##### Document

# Copyright (c) Tongfei Chen, Yiming Wang
#
# This source code is licensed under the MIT license found in the
# LICENSE file in the root directory of this source tree.

import numpy as np
from typing import Callable, List

import torch

from espresso.data import AsrDictionary
from espresso.tools.lexical_prefix_tree import lexical_prefix_tree


class TensorizedPrefixTree:
    """
    A tensorized lexical prefix tree designed for maximum parallelism in ASR decoding.
    """

    def __init__(self,
                 children: np.ndarray,  # NodeId[NodeId, NumChildren]
                 prev_subword_idx: np.ndarray,  # SubWordId[NodeId]
                 word_idx: np.ndarray,  # WordId[NodeId]; -1 means non-terminal node
                 word_set_idx: np.ndarray  # WordId[NodeId, 2 = (first-1, last)]
                 ):
        self.children = children
        self.prev_subword_idx = prev_subword_idx
        self.word_idx = word_idx
        self.word_set_idx = word_set_idx

        self.none_id = 0
        self.root_id = 1

    def max_out_degree(self) -> int:
        return self.children.shape[1]

    def to_cuda(self, device):
        self.children = self.children.to(device=device)
        self.prev_subword_idx = self.prev_subword_idx.to(device=device)
        self.word_idx = self.word_idx.to(device=device)

##########
##### Dataset section

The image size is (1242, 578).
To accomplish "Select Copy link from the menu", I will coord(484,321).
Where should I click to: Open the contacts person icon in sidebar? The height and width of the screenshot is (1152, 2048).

##########

● The task
In the prefix tree code, restate the comment paragraph beginning "This source code is licensed" in a single shorter sentence that keeps its main facts. The data is not needed for this work.

● Solution to the exercise
The code is under the MIT license, whose text is in the LICENSE file at the root of the source tree.